In fact, I wish instead of merely gaveling in the special session last week, they had actually had legislators on the floor passing bills that create jobs now.
And while this should have happened months ago, I appreciate that the governor finally included some of the Democratic jobs bills we have been pushing since we circulated them on the first day of session in January.
It is appropriate to put jobs bills into a special session to rush them through with the goal of creating jobs quickly. Unemployment in Wisconsin has risen at five times the national rate since January and we should have been focused sooner on putting people back to work rather than trampling workers’ rights, damaging education and passing bills that provide large giveaways to special interests.
Here is what I propose: Democratic and Republican legislators working together to select about a dozen of the best job creation bills that have immediate potential to put people back to work – and taking them up right away in a special session.

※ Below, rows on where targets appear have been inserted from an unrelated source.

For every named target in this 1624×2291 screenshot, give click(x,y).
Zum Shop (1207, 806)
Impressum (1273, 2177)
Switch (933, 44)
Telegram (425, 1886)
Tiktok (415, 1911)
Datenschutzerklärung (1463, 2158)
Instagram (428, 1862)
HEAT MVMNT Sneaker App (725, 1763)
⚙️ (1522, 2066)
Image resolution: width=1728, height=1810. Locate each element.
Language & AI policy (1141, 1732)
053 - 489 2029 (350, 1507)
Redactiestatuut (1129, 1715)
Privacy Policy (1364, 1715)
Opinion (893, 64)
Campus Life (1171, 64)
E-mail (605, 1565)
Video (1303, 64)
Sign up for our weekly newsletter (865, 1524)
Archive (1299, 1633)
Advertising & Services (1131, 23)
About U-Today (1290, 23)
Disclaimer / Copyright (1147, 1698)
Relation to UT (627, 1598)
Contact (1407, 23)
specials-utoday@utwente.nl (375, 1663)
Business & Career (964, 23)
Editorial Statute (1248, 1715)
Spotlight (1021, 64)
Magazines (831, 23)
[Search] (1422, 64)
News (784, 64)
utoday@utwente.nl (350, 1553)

That would be bipartisan. That would be progress. And that would help Wisconsin’s struggling middle class.
A special session is designed to pass timely and critical legislation quickly. The downside is that the vehicle of a special session cuts down on public involvement and input, which has been a strong Wisconsin value for generations. Nonetheless, I believe the public is willing to support a special session if we are putting forward bills that will help create family-supporting jobs immediately.
However, the agenda of roughly 30 bills that we were given by the governor includes a large number of bills that have nothing to do with job creation and should not be rushed, but rather given full scrutiny by the public, legislative service agencies and other stakeholders.
These bills fall into two categories. First are bills on such topics as trespassing and wellness programs, which may be fine, but are not urgent enough issues to be rushed.
And there are other bill ideas here that may potentially cause harm – to jobs, to consumers and to the environment – such as bills that appear to impact mining and bills that remove corporate accountability.
It’s high past time that we quit bringing forward divisive legislation and – on a bipartisan basis – focus on true economic development bills that have the potential for rapid job creation.
These non-jobs bills cloud our ability to focus like a laser on putting people back to work. When it comes to helping Wisconsin’s struggling families, we can’t afford distractions.
Rep. Peter Barca, D-Kenosha, is the Assembly minority leader.